Ta ki karşısına onu sevdiğini ve değer verdiğini söyleyen genç bir adam çıkana kadar.Zaten kadın kocasının davranışlarından iyice bunalmış ve hak etmediği halde her türlü şiddete maruz kalmış olmasından dolayı diğer gençle görüşmek cazip gelmiş. Sağlıklı düşünemez hale gelmiş kadın.Nasıl bunalmış ve nasıl canından bezdirmişse kocası,bir gün kadın görüştüğü gençle birlikte kaçmış.
Hiç kimse '' kadını bu hale getiren kişi kocasıdır,gidelim yakasına yapışalım..Bu işin tek sorumlusu sensin adam olsaydın sana emanet edilen bu kadına güzel davranırdın diyelim..'' dememiş.
Kaçan kadının ardından onu öldürtmek mi istememişler?
Ahlaksız kadın damgası vurup irtibatlarını mı koparmak istememişler?
Onunla bir şekilde görüşeni defterlerinden silmekle mi tehdit etmemişler?
vs. vs.
Şimdi gelelim durum tesbitine;
Aynı şeyi erkek yaptığında ''o erkektir gider gelir elinin kiridir bundan da bir sıkıntı olmaz ''diyen zihniyet, kocasından dolayı böyle bir yanlışa sürüklendiğinde kadın,neden kötü yola düşmüş kadın muamelesi görmektedir?

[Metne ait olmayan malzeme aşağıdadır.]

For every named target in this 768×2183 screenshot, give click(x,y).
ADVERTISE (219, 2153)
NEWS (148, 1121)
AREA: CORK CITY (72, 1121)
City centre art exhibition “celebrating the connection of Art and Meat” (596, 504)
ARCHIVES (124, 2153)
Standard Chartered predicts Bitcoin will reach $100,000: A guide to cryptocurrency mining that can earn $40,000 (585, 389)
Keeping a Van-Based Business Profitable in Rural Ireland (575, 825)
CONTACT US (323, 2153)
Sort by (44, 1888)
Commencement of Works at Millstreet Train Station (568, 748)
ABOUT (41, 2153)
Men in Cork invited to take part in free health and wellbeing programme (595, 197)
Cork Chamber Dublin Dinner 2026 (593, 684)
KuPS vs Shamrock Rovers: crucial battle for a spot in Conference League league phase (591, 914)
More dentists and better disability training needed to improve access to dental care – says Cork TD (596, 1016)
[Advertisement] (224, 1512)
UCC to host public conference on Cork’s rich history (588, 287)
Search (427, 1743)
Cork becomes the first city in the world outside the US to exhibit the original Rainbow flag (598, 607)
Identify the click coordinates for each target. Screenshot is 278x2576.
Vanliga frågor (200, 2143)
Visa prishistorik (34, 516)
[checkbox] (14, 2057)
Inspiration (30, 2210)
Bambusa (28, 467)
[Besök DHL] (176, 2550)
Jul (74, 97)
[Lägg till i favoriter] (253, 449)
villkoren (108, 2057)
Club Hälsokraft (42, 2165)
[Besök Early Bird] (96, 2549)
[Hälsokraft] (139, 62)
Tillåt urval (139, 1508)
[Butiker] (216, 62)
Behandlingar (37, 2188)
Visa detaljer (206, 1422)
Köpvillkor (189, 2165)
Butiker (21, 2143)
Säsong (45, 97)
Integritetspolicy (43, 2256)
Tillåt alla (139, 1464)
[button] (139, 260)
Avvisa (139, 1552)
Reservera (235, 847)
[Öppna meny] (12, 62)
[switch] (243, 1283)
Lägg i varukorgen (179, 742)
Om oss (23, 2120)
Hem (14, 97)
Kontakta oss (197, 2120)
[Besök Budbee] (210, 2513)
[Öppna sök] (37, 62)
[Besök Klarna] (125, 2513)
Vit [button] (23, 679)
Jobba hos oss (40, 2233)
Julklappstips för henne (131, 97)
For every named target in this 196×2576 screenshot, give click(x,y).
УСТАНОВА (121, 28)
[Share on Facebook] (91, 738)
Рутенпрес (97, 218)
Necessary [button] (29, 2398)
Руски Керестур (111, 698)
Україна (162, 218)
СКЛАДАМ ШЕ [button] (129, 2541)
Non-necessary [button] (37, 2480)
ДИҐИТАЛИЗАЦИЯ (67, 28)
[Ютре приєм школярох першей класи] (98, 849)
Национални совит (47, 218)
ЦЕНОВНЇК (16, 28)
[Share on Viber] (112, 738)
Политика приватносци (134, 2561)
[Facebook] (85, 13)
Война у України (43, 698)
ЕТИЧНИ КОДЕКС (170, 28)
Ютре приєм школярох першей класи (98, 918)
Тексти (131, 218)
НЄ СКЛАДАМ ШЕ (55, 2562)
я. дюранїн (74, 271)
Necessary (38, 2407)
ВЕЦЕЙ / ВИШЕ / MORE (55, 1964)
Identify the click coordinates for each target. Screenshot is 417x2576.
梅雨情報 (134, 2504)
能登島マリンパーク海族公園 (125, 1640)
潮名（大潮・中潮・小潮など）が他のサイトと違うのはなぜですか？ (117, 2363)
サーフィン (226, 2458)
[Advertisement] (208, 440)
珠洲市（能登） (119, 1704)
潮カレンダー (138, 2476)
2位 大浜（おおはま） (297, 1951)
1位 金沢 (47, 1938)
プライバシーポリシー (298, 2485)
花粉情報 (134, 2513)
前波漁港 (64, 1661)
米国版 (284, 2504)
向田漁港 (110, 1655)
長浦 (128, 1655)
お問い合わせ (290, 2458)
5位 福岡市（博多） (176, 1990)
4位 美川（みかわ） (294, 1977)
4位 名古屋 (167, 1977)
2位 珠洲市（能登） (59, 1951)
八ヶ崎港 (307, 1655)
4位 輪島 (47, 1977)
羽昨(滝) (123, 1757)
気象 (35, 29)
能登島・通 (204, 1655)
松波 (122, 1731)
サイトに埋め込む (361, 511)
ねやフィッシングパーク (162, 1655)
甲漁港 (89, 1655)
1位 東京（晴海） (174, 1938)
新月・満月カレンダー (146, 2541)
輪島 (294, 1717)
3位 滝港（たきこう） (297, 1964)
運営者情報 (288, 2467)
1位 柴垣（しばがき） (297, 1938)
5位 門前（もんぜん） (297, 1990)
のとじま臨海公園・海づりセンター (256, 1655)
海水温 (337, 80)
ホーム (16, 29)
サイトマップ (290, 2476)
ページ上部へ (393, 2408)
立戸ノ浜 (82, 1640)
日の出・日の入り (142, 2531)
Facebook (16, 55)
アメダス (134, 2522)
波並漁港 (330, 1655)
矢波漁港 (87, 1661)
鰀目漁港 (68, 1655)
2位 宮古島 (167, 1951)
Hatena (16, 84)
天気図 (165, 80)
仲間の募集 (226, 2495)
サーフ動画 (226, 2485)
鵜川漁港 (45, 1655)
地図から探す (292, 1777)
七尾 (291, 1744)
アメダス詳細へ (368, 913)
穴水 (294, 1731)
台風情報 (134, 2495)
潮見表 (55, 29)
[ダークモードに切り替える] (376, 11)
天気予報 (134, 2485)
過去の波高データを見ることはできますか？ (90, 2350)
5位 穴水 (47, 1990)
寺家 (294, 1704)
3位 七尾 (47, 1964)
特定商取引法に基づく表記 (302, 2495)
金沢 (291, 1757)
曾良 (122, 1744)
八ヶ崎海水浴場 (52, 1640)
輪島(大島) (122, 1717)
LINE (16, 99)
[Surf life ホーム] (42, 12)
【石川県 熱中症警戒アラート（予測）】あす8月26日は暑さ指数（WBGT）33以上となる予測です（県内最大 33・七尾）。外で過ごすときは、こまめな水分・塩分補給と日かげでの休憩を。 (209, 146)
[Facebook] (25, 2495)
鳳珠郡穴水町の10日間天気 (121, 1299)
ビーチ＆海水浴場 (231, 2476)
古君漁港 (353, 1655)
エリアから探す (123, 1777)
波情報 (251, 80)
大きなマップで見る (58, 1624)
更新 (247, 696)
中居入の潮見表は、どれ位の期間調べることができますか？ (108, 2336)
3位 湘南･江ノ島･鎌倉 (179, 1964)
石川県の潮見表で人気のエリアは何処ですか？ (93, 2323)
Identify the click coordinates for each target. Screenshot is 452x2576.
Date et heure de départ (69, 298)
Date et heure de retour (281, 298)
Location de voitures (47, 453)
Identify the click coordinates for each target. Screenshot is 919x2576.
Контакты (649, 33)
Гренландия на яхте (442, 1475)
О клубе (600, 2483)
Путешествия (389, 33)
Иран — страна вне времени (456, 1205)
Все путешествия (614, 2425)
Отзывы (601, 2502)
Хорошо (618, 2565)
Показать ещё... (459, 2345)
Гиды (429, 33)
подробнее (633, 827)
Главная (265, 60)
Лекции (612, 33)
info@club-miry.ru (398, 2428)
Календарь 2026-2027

Namus sa eğer düşünülmesi gereken, kadın için de erkek için de aynı değil midir?
Burada kadının yaptığının doğru olmadığını düşünenler,erkek yaptığında,yapılan çirkinliklere neden illa bir kılıf bulmaktadırlar?
KONUYA KAFA YORALIM İSTEDİM.EMİNİM ÇÖZÜMÜ HİÇ DE ZOR OLMAYACAKTIR,DOĞRU DÜŞÜNEN KADIN VE ERKEKLERİN ELİNDE ...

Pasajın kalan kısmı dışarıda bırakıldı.